Logo of the Berlinischen Galerie
Review

Pallavi Paul

In the IBB Video Space

Pallavi Paul, The Blind Rabbit, 2021 (Still)

Pallavi Paul, The Blind Rabbit, 2021 (Still)

© Pallavi Paul

Pallavi Paul’s artistic practice, founded on her academic research, encompasses film, installation, text, photography and performance. She holds a doctorate in cinema studies from Jawaharlal Nehru University and a postgraduate degree in media from Jamia Millia Islamia. Both these universities in Delhi have been repeatedly targeted by the right wing for promoting critical thinking and progressive politics. This experience has left its mark on her work.

“The Blind Rabbit” (2021, 43 min.) is a trenchant critique of systematic power abuse in India. Paul integrates several seemingly unrelated events, such as the Emergency of 1975-77 declared by prime minister Indira Gandhi, when major basic rights were curtailed, the anti-Sikh riots of 1984 and the police assault on students at Jamia Millia Islamia in 2019, exposing deep-rooted structures of police brutality and oppression. Weaving text, image and sound into an essay, she acknowledges the complexity of multiple truths without ever trivialising the injustices suffered. She makes compelling use of fiction to counteract the always partial nature of memory and to unleash its defiant power.
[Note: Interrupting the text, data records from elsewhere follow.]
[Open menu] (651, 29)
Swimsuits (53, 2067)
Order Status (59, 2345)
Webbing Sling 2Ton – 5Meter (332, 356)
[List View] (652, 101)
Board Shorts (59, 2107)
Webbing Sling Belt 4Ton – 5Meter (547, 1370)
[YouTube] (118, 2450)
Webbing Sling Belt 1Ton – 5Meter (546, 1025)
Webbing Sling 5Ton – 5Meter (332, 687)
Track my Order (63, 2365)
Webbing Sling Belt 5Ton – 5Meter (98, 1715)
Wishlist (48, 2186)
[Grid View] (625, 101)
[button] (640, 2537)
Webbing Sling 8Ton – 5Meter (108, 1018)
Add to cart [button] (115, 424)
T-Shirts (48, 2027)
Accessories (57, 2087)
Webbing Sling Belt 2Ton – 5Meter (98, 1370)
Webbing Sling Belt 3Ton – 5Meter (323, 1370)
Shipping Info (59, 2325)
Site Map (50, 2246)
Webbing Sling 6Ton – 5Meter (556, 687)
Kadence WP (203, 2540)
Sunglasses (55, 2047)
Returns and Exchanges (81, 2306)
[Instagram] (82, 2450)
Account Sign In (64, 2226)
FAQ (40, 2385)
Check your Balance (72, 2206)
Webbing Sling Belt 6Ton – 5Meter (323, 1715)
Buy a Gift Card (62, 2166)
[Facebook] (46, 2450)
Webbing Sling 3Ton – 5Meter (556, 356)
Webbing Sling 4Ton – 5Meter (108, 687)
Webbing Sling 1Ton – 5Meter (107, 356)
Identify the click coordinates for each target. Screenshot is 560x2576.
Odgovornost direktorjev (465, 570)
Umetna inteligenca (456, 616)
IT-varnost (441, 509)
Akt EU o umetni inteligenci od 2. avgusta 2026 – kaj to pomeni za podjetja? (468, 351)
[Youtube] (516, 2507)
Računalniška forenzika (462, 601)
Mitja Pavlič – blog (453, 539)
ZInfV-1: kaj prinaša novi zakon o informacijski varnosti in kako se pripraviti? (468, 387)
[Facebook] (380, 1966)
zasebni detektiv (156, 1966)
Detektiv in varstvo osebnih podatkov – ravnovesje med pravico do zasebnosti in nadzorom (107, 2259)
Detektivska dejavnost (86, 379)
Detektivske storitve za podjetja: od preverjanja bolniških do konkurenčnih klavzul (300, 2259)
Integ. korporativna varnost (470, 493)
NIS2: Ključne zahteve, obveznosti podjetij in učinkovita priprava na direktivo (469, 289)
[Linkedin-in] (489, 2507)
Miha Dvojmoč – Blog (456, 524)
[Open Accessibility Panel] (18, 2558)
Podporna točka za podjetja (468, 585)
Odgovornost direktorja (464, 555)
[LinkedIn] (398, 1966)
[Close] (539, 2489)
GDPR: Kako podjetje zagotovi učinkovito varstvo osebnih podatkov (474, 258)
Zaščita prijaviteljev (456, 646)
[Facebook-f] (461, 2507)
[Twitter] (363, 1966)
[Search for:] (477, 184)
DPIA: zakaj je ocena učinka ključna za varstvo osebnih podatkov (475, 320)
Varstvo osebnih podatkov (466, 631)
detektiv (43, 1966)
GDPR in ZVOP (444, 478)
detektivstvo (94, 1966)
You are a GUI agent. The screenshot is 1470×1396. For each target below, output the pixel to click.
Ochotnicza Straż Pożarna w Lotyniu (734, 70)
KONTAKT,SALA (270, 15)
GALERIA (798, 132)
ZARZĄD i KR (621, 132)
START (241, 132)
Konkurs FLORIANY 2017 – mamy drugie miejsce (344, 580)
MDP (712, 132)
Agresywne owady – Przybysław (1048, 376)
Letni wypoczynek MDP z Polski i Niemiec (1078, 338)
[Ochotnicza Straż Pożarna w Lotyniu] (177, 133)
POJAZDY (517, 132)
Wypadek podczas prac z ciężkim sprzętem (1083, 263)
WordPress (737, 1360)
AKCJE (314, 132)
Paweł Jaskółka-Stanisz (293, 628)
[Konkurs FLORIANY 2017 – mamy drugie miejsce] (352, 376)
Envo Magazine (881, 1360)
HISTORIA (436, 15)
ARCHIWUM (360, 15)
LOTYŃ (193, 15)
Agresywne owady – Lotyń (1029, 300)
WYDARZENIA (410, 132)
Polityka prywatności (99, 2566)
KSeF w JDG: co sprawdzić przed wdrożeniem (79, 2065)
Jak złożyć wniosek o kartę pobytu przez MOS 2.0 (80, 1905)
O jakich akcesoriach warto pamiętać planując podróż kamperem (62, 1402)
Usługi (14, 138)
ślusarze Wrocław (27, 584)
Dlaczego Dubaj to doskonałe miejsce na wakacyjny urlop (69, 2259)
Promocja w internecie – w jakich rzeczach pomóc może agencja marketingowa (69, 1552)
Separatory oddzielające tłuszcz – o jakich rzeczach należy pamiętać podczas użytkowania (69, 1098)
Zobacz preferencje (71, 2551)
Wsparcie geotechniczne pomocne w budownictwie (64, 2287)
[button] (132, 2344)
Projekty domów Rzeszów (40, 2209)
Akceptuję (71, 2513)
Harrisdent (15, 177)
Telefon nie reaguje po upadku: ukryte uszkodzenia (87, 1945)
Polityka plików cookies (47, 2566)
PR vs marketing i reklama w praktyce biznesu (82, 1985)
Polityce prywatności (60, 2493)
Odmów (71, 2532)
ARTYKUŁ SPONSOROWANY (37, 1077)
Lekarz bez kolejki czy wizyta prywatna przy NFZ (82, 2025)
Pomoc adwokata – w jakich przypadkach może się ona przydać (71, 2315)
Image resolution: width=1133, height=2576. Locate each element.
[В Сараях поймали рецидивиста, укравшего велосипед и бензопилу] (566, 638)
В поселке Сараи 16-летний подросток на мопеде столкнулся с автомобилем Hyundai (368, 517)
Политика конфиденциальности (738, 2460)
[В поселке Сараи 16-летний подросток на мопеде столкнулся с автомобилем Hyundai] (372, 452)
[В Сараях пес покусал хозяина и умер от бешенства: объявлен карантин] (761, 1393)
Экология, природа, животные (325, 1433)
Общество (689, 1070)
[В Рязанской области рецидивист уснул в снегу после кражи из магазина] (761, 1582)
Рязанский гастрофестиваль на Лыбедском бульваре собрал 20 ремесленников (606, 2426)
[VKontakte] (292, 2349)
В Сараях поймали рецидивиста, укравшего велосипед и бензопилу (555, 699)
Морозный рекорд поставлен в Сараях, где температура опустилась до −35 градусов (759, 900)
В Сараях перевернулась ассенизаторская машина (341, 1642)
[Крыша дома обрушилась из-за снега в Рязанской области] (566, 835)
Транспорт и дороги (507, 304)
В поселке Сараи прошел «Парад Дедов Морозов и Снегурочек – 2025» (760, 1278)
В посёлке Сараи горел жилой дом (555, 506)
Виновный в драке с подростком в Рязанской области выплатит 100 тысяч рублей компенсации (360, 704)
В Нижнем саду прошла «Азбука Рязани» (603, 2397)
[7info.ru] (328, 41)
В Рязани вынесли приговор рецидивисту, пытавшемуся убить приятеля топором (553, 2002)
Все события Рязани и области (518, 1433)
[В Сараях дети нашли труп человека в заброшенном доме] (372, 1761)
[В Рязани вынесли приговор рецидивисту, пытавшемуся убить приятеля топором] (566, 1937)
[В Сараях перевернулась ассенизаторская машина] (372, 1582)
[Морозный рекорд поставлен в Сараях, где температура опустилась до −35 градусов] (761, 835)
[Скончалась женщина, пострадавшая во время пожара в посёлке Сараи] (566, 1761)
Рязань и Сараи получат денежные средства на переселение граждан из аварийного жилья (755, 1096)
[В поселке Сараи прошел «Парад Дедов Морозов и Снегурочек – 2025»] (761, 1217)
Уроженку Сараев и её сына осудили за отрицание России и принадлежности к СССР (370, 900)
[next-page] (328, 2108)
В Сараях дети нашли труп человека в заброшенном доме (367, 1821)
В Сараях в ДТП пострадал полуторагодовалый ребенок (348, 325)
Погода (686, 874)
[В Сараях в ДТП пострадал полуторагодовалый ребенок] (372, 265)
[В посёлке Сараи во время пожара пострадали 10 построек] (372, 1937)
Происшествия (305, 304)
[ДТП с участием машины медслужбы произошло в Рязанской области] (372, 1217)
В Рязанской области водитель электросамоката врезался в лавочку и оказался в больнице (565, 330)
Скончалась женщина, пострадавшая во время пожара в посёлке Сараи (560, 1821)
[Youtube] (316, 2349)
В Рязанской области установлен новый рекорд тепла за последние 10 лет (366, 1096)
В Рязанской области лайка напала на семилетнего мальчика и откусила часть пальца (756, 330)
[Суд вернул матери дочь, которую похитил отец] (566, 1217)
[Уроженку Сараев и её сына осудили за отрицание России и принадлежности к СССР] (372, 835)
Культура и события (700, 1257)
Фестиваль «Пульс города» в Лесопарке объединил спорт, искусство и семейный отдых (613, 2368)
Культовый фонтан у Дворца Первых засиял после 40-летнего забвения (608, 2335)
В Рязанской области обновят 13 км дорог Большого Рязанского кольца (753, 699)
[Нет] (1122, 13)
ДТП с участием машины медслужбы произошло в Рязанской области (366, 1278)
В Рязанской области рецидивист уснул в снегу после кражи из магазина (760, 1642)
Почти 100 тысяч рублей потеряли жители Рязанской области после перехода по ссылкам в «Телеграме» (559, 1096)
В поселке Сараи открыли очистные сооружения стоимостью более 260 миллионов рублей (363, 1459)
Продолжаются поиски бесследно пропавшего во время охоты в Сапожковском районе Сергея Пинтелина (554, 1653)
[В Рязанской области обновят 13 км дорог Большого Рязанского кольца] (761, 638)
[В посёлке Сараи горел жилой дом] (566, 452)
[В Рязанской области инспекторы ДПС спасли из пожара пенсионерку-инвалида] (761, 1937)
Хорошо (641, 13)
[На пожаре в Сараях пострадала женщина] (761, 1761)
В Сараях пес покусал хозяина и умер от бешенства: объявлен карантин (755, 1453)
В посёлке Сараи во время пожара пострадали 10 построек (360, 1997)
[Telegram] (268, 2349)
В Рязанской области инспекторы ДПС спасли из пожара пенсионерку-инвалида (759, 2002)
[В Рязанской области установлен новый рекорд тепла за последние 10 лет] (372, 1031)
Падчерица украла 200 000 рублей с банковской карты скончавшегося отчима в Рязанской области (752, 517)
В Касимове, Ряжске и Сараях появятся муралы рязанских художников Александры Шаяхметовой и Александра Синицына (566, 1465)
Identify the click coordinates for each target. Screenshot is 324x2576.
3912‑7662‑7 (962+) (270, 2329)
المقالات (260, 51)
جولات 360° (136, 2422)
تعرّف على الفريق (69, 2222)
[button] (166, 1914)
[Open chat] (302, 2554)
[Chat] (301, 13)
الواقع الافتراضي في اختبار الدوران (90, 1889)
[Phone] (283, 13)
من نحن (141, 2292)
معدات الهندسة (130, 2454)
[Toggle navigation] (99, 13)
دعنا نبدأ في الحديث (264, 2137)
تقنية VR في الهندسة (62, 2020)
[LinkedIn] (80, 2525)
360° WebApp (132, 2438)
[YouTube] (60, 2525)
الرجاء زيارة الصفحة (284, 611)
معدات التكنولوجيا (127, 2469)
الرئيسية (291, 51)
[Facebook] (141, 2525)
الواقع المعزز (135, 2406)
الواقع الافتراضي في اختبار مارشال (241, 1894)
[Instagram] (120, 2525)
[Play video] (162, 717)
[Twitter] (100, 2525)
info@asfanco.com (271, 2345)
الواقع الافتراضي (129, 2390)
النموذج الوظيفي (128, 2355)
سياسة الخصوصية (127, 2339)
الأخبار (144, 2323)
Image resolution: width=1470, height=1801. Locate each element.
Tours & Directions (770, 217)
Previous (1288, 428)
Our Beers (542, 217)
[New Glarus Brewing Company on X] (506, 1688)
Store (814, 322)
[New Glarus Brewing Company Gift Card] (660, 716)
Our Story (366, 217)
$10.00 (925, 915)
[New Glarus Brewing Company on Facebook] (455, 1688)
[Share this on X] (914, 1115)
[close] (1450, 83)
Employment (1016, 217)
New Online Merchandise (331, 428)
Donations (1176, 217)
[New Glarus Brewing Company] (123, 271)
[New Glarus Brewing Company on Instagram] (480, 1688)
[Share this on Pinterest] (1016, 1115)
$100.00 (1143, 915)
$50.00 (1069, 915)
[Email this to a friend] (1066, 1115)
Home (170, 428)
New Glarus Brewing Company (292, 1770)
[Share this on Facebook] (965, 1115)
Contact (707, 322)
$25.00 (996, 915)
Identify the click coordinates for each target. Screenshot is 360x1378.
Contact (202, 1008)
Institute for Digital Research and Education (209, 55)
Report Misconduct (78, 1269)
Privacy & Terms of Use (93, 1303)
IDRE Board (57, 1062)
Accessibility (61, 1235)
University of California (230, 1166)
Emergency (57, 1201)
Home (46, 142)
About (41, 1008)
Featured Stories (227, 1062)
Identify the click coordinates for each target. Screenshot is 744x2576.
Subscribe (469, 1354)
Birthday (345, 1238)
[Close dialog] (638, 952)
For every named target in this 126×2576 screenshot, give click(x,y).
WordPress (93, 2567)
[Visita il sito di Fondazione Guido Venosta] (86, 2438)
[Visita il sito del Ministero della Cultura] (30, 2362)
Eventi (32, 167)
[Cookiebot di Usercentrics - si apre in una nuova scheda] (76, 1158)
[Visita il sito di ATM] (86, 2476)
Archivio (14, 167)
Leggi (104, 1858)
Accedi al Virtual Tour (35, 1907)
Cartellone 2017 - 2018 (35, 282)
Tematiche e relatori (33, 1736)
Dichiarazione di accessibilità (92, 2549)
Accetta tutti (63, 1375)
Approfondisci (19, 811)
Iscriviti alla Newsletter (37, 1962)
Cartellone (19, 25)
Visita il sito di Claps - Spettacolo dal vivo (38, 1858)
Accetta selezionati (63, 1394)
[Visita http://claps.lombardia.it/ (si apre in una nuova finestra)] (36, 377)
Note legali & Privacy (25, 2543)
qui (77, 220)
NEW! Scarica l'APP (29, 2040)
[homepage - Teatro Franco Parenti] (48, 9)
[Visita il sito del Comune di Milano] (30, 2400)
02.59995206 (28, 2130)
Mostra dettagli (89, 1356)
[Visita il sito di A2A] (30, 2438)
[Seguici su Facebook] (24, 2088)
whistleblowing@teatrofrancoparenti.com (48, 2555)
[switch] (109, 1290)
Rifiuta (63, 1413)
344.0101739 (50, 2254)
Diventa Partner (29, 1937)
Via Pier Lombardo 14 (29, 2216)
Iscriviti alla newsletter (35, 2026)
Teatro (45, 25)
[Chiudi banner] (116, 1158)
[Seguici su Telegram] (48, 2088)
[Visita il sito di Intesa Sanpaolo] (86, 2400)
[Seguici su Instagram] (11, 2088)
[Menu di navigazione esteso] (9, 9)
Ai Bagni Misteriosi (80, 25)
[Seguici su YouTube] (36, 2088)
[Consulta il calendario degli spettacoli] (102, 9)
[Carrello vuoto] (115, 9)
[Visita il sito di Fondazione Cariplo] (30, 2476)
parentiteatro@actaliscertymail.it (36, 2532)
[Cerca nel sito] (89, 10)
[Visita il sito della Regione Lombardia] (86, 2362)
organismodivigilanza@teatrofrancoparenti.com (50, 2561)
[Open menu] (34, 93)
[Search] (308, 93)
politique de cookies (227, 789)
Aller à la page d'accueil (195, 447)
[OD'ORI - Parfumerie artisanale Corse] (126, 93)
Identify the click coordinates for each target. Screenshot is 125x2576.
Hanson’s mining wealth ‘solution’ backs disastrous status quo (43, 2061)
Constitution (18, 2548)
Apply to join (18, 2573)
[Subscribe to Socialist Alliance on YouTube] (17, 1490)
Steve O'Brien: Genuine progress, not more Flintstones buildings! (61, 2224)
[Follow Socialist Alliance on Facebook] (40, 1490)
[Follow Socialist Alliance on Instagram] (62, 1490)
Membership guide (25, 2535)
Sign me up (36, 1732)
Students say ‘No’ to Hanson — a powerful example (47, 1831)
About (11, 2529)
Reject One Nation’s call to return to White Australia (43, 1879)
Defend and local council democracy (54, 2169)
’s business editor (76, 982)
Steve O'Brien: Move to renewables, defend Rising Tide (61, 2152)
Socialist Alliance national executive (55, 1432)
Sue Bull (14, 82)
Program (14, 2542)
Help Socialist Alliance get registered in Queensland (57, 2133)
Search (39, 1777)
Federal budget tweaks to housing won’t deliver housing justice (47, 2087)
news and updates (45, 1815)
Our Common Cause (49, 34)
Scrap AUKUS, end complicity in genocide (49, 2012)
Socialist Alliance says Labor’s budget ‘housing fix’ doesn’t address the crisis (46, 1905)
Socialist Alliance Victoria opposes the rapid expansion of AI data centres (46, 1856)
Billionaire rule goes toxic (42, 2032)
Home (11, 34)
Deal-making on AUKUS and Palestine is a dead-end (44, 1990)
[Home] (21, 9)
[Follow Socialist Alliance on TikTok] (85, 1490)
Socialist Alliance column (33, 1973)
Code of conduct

“Long Hair Short Ideas” (2014, 21 min.) tells the story of Shanti, the wife of the revolutionary poet Vidrohi (1957-2015). Paul intertwines India’s turbulent political history in the 1970s with Shanti’s biography and her experience of (domestic) labour, partnership, sexuality and the daily discriminations faced by women. In this way Paul turns the spotlight on the “wife of the revolutionary”, a normally absent figure, portraying Shanti as an independent individual with her own history of resistance.

Biography

Pallavi Paul was born in New Delhi (India) in 1987. Her work has been shown, for example, at the International Film Festival in Rotterdam (2021), HKW (2020), The Rubin Museum (2019), Savvy Contemporary (2022), Beirut Art Centre (2018), AV Festival (2018, 2016), Contour Biennale (2017) and Tate Modern (2013).

IBB Video Space

Since 2011 the IBB Video Space has been screening artists who work with time-based media. The programme, which changes every month, features not only established names in contemporary video art but also up-and-coming artists rarely seen in museums to date. For these, the Berlinische Galerie seeks to facilitate an institutional début. Each month brings a new encounter with work that raises questions about the medium and about social or political issues. Importance is attached to including marginalised perspectives and to shedding light on the impact of power structures.